Using the records below, give again exactly the lines from the line that contains "Task: Click the TANDY TRIP.sch file name text" through the line that contains "This screenshot has height=735, width=1176.", both ends included, and only those.

[Stored data]
===============
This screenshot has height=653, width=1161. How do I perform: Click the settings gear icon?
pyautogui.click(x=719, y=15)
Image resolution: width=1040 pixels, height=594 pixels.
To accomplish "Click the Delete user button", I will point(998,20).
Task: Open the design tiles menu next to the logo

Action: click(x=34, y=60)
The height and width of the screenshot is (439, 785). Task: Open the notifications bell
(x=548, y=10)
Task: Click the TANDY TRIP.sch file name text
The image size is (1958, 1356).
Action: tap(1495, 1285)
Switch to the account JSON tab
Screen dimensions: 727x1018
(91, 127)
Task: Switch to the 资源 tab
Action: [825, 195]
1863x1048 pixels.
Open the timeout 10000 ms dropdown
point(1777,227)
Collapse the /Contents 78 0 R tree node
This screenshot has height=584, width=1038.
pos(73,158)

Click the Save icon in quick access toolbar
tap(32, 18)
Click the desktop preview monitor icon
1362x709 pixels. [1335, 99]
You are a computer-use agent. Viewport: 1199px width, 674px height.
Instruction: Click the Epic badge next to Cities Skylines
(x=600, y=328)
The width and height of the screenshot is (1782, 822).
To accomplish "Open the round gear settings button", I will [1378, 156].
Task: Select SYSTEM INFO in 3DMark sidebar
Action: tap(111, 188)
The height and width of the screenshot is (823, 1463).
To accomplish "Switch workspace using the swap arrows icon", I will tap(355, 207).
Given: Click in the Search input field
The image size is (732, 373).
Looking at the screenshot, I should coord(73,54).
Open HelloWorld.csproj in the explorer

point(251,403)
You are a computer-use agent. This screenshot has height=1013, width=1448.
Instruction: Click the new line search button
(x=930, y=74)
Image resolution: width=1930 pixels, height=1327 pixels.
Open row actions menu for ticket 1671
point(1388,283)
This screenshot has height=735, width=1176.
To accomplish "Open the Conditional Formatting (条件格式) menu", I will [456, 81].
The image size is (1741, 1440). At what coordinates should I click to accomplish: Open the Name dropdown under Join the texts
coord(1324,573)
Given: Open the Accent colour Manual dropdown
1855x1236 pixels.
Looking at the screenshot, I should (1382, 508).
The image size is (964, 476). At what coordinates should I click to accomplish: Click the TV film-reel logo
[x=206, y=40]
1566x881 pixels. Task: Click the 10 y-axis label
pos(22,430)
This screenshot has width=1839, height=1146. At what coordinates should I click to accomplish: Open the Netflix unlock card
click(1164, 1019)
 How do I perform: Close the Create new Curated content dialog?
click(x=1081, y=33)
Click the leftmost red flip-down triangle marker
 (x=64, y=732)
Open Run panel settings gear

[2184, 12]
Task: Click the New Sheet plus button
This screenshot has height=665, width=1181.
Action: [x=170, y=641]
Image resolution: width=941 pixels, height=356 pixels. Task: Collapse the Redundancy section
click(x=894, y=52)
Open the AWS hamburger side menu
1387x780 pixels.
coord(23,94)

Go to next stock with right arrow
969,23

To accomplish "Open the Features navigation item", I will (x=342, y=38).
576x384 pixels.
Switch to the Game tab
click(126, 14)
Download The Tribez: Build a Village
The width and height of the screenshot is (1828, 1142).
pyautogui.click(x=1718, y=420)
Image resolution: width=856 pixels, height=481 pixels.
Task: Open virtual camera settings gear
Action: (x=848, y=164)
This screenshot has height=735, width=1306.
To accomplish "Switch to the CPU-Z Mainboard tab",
===============
[Task output]
Task: Click the TANDY TRIP.sch file name text
The image size is (1958, 1356).
Action: tap(1495, 1285)
Switch to the account JSON tab
Screen dimensions: 727x1018
(91, 127)
Task: Switch to the 资源 tab
Action: [825, 195]
1863x1048 pixels.
Open the timeout 10000 ms dropdown
point(1777,227)
Collapse the /Contents 78 0 R tree node
This screenshot has height=584, width=1038.
pos(73,158)

Click the Save icon in quick access toolbar
tap(32, 18)
Click the desktop preview monitor icon
1362x709 pixels. [1335, 99]
You are a computer-use agent. Viewport: 1199px width, 674px height.
Instruction: Click the Epic badge next to Cities Skylines
(x=600, y=328)
The width and height of the screenshot is (1782, 822).
To accomplish "Open the round gear settings button", I will [1378, 156].
Task: Select SYSTEM INFO in 3DMark sidebar
Action: tap(111, 188)
The height and width of the screenshot is (823, 1463).
To accomplish "Switch workspace using the swap arrows icon", I will tap(355, 207).
Given: Click in the Search input field
The image size is (732, 373).
Looking at the screenshot, I should coord(73,54).
Open HelloWorld.csproj in the explorer

point(251,403)
You are a computer-use agent. This screenshot has height=1013, width=1448.
Instruction: Click the new line search button
(x=930, y=74)
Image resolution: width=1930 pixels, height=1327 pixels.
Open row actions menu for ticket 1671
point(1388,283)
This screenshot has height=735, width=1176.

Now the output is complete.